:: EXCERTO DO TEXTO ::
● ● ● ●
Não se nos afigura necessário determinar a notificação da requerente para juntar prova da demais alegação que fundamenta o seu pedido, prova essa reportada à invocada relação de amizade existente entre si e a arguida A. E. e ao facto de a esta caber, em exclusividade, o cumprimento dos atos jurisdicionais em fase de inquérito afetos a todas as secções criminais, cuja tramitação é da competência da requerente e dos restantes Senhores Juízes, com ela privando e colaborando diariamente, porquanto não se vêm razões para pôr em causa o teor do alegado pela Mmª. Juíza. 3. Não se tornando, pois, necessária, a produção de outras provas, e uma vez colhidos os vistos legais, nada obsta ao conhecimento de mérito.
II. FUNDAMENTAÇÃO
1. A aplicação do princípio do juiz natural, consagrado no art. 32º, n.º 9, da Constituição da República Portuguesa, segundo o qual “nenhuma causa pode ser subtraída ao tribunal cuja competência esteja fixada em lei anterior”, pressupondo, assim, que o juiz que intervém no processo é aquele que deve intervir de acordo com as regras da competência legalmente definidas para o efeito, com base em critérios de distribuição aleatória, pode gerar efeitos perversos, nomeadamente em situações em que o juiz não oferece garantias de imparcialidade e de isenção para o ato de julgar.
Para estes casos estabeleceu o legislador regras que permitem, legalmente, o afastamento do juiz natural, designadamente a que está prevista no art. 43º, n.º 1, do Código de Processo Penal, ao dispor que «A intervenção de um juiz no processo pode ser recusada quando correr o risco de ser considerada suspeita, por existir motivo, sério e grave, adequado a gerar desconfiança sobre a sua imparcialidade», podendo ainda «… constituir fundamento de recusa, nos termos do n.º 1, a intervenção do juiz noutro processo ou em fases anteriores do mesmo processo fora dos casos do artigo 40» (n.º 2), acrescentando o n.º 3 do mesmo preceito que «A recusa pode ser requerida pelo Ministério Público, pelo arguido, pelo assistente ou pelas partes civis”.
● ● ● ●
:: DADOS FORNECIDOS ::

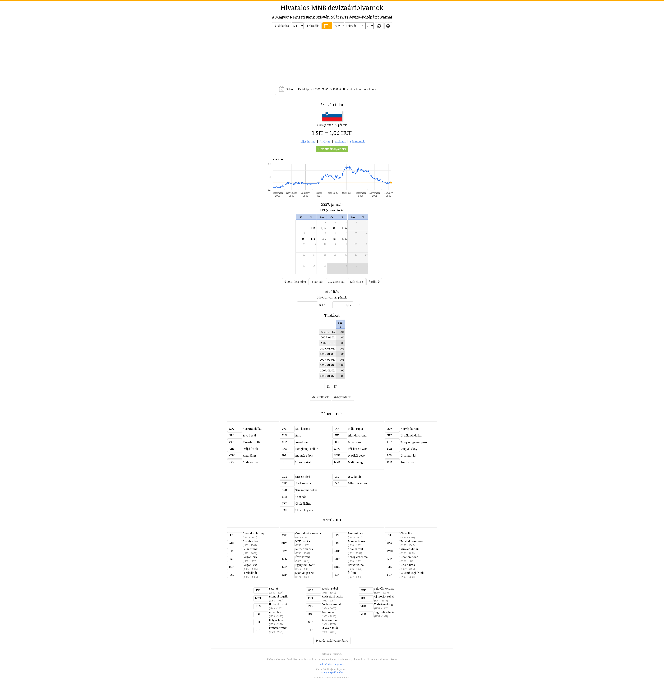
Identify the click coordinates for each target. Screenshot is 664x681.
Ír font (352, 573)
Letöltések (322, 397)
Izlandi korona (357, 435)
● ● ● ●
:: EXERCÍCIO 1 ::
Transcreva do excerto sobre a recusa de juiz a parte que começa em "II. FUNDAMENTAÇÃO" e acaba em "ato de julgar.".
:: EXERCÍCIO 2 ::
Retome o excerto sobre a recusa de juiz a partir do ponto em que termina.

:: RESPOSTA FINAL 1 ::
II. FUNDAMENTAÇÃO
1. A aplicação do princípio do juiz natural, consagrado no art. 32º, n.º 9, da Constituição da República Portuguesa, segundo o qual “nenhuma causa pode ser subtraída ao tribunal cuja competência esteja fixada em lei anterior”, pressupondo, assim, que o juiz que intervém no processo é aquele que deve intervir de acordo com as regras da competência legalmente definidas para o efeito, com base em critérios de distribuição aleatória, pode gerar efeitos perversos, nomeadamente em situações em que o juiz não oferece garantias de imparcialidade e de isenção para o ato de julgar.

:: RESPOSTA FINAL 2 ::
No que tange ao próprio juiz, verificando-se qualquer das condições previstas nos n.ºs 1 e 2, não pode o mesmo declarar-se voluntariamente suspeito, mas pode pedir ao tribunal competente que o escuse de intervir (n.º 4 do citado artigo).
Assim, para além dos requisitos formais (art. 44º do Código de Processo Penal), a concessão da escusa depende da verificação, em concreto, dos requisitos substantivos previstos nos n.ºs 1 ou 2 do art. 43º do mesmo diploma, supra transcritos.
2. Os factos invocados pela Mmª. Juíza requerente como constitutivos dos fundamentos do seu pedido de escusa, assentam no relacionamento profissional e de amizade existente entre si e a oficial de justiça A. E., que exerce funções de escrivã adjunta no Juízo Local Criminal onde a requerente ocupa o lugar de Juiz 1, para onde foi remetido, para julgamento, o processo em que aquela se encontra acusada da prática dos crimes de ofensa à integridade física simples e de injúria.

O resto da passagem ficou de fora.